Ja, auch wenn die einem für Biomüll verkauft werden, dürfen sie in vielen Kommunen explizit nicht in den Biomüll. Das hängt einfach immer davon ab, in was für eine Anlage der Biomüll kommt. Diese Bioplastik-Tüten zersetzen sich nämlich nur unter ganz bestimmten Bedingungen – der Biomüll wird aber häufig mit ganz unterschiedlichen Methoden verwertet. Diese Tüten können also Anlagen verstopfen und nicht selten müssen sie händisch entfernt werden.

Das möchte ich niemandem zumuten. Also dann doch lieber Zeitungspapier, nicht das bunte, das weiß ich wohl. Shia, gerade der Gelbe Sack ist tückisch! Gibt es da ein richtig gutes System – oder muss man einfach stumpf auswendig lernen, was reinkommt?

Um die Logik hinter dem Gelben Sack zu verstehen, muss man wissen, wie dieses System zustande kam. Die Idee dahinter war nämlich, die Hersteller und Vertreiber für den ganzen Verpackungsmüll in die Verantwortung zu nehmen. Was ja auch eigentlich richtig ist. Die Hersteller wurden verpflichtet den ganzen Verpackungsmüll wieder zurücknehmen und zu verwerten. Da das aber natürlich keine sonderlich attraktive Aufgabe ist, mit der man sich rumschlagen möchte, macht man natürlich das, was man in der Wirtschaft gerne macht: Outsourcing. Sprich: man holt sich einen privatwirtschaftlichen Dienstleister und bezahlt einfach dafür, dass der sich drum kümmert. Und deshalb dürfen in der Regel auch nur Verpackungen rein, weil z.B. für den Blumentopf aus Plastik kein Hersteller den Entsorgungsobulus vorher abgedrückt hat. Ja, und dieser Dienstleister war der Grüne Punkt. Deswegen wird immer gesagt, dass man gucken sollte, ob auf einer Verpackung der Grüne Punkt ist.

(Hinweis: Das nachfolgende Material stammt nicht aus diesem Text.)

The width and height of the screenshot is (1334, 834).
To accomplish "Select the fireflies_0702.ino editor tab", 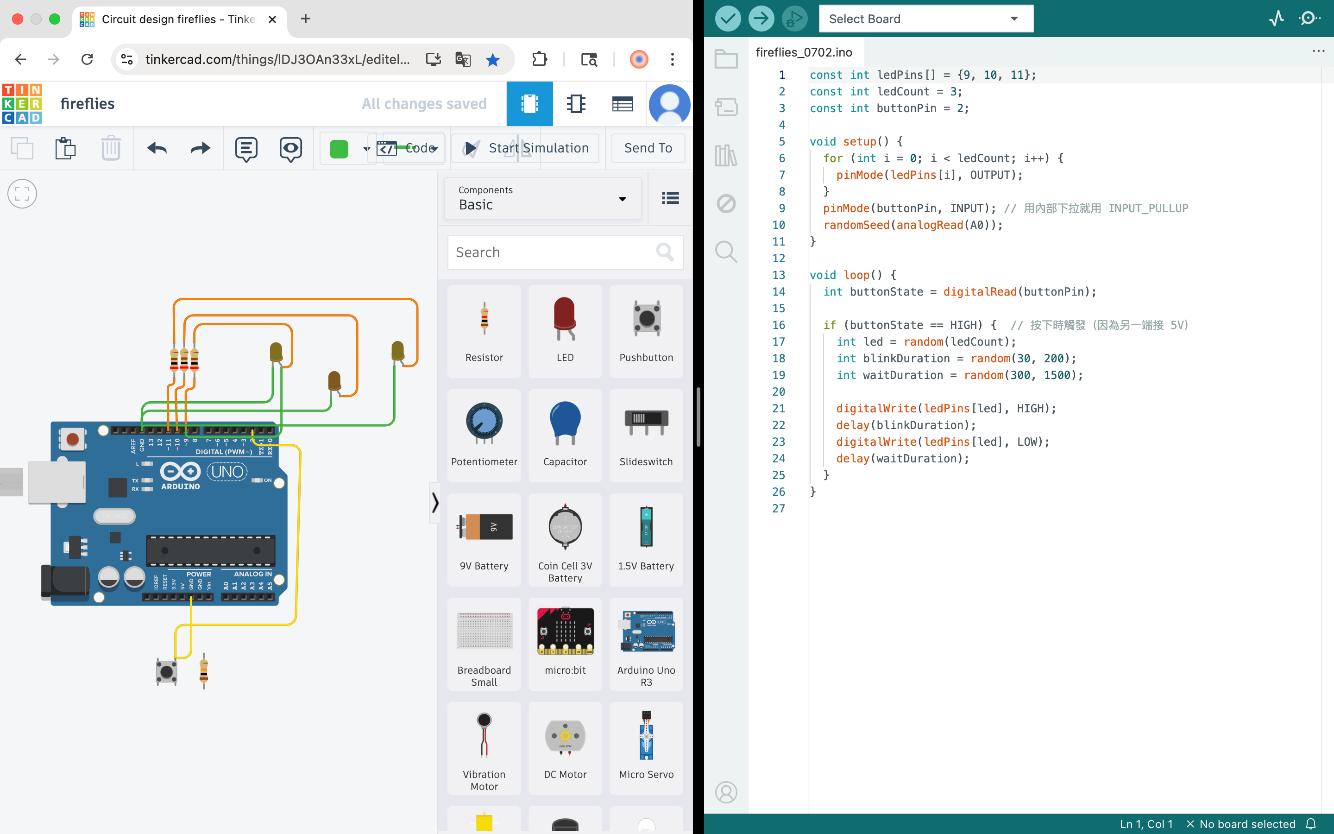I will pyautogui.click(x=804, y=52).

Aber Moment, auf Papierverpackungen ist ja auch manchmal der Grüne Punkt! Gehören die jetzt doch in den Gelben Sack, weil der Hersteller schon den Obolus für die Entsorgung gezahlt hat oder doch in meine Papiertonne?

Verpackungen aus Papier oder Pappe, wie bei Corn Flakes oder so, gehören eindeutig ins Altpapier. Bei anderen Dingen wird’s aber tricky. Rotkohl aus der Tiefkühltruhe zum Beispiel. Das sieht aus wie Papier, hat einen Grünen Punkt drauf, ist aber wie auch so ein Getränkekarton kein reines Papier, sondern ein sogenannter Verbundstoff, d.h. das Ding besteht aus mehr als nur einem Material – und gehört somit in den Gelben Sack.

Also, alles, was Kunststoff ist oder Kunststoff dran hat kommt in den Gelben Sack?

Leider nein. Du kannst dir merken: Plastikstrohhalme, die übrigens meistens aus eigentlich recycelbarem Plastik bestehen, dürfen nicht in den Gelben Sack, denn sie sind ein Produkt. Und Produkte gehören in den Restmüll und haben keine Chance auf Recycling. Es sei denn deine Kommune bietet die Gelbe Wertstofftonne statt dem Gelben Sack an. Aber ja, die Strohhalm-Verpackung soll in den Gelben Sack. Da ist es auch ganz irrelevant, dass Leichtplastik häufig nur schwer recycelbar ist – und deswegen in der Regel der “energetischen Verwertung” zugeführt, also am Ende doch verbrannt wird. Wir denken ja so gerne, dass alles, was wir in den Gelben Sack tun, recycelt wird. Öh, nee, weit gefehlt. Aber die Gute Nachricht: Die stoffliche Verwertungsquote von gerade mal 36% bei Kunststoffverpackungen schaffen wir immerhin…

Also – führt kein Weg dran vorbei – Verpackungen wenn’s irgendwie geht – einfach vermeiden?

Ja, auf jeden Fall! Das ist sowieso der erste Schritt. Müll vermeiden! Und wenn der Kram dann doch aus Versehen ins Haus kommt, dann muss er auch ordnungsgemäß entsorgt werden, egal wie sinnig man das System findet.